Like Ileth, Zusya was dressed in a ratty men’s work shirt that was even more of a bad fit for her than Ileth’s, but she’d tied her apprentice sash at the waist and turned the bottom into a slanted fringe.
“With certainty, sira.” Zusya spoke rapidly and well, but her phrasings didn’t sound quite right and she accented her words as one who’d learned Montangyan as a second tongue. Her eyes had an intriguing shape to them.
“First, your berth . . .”
As in the Manor, the dancers lived in tight quarters, dividing their bed-space with curtains. Ileth and the other dancers, with the exception of their Charge, lived in a dim, triangular tunnel called the Notch. It reminded Ileth of a cramped part of a ship she’d once visited with the Captain (who had once commanded her), a deck where the sailors slept in piggy warmth called the in-between. A man of ordinary height could just stand outside the curtains, and the cavern roof sloped down to anchored woodwork holding rope-net beds with mattresses and bedding. The Notch opened up on a cistern room that had Sammerdam-style taps for drinking and washing, and a wood-walled toilet cabinet and drain in the corner for elimination and disposing of wash water. A nice wooden lattice in the cabinet built around the drain saved your feet from soil.
In the center of the Notch, where it was widest, an iron stove warmed the place and had a few pots hanging over it for cooking. “The big red-painted one is for boiling laundry, so don’t be a clever-clog like Vii and try and win our favor by making a big bowl of Mother’s famous soup in it,” Zusya said. “Don’t go off and leave your monthly dressings in it to boil clean either or you’ll be up at the midnight bell doing drills and fatigues with Peak birch-thrashing you to tempo-count.”

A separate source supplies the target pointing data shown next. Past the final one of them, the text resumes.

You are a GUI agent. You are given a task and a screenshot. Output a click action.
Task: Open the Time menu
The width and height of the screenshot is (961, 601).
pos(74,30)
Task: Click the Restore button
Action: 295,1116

Zusya turned around and continued speaking while walking backward through the sleeping quarters. It made Ileth nervous, but whenever she looked about to plow into something—like the steaming stove—she executed a brisk hop and navigated around it. “This was once quarters for an order of monks. Supposedly they watched the dragons sleep on astrologically important days, and how the dragon slept foretold the future. Something like that. They’re long gone.
“Here’s yours.” She pulled aside a curtain and Ileth examined the lightless corner. A bed with rope supports and a linenless, sweat-stained mattress were all the room held, unless you counted some circles of guttered wax candles atop a little shelf carved into the wall.
“Some put their religious statues or icons in that. I have a spare caduceus you can hang on the wall, if you do your devotions,” Zusya said. “Don’t despair, there are usually linens on market days and you can paint if you want. Has your family money for a good mirror? It would be so nice to get another good mirror in here. I am aware that there is no window. Sunlight is hard to come by in the Beehive, I’m afraid. To make up for this we do our reading and sewing outside in almost any weather. Or study. Do you have tutors come?”
“No.”
“Ah, well, more time for drills or attending the dragons, then.”
“It’s fine. It’s actually roomier than my Manor space.”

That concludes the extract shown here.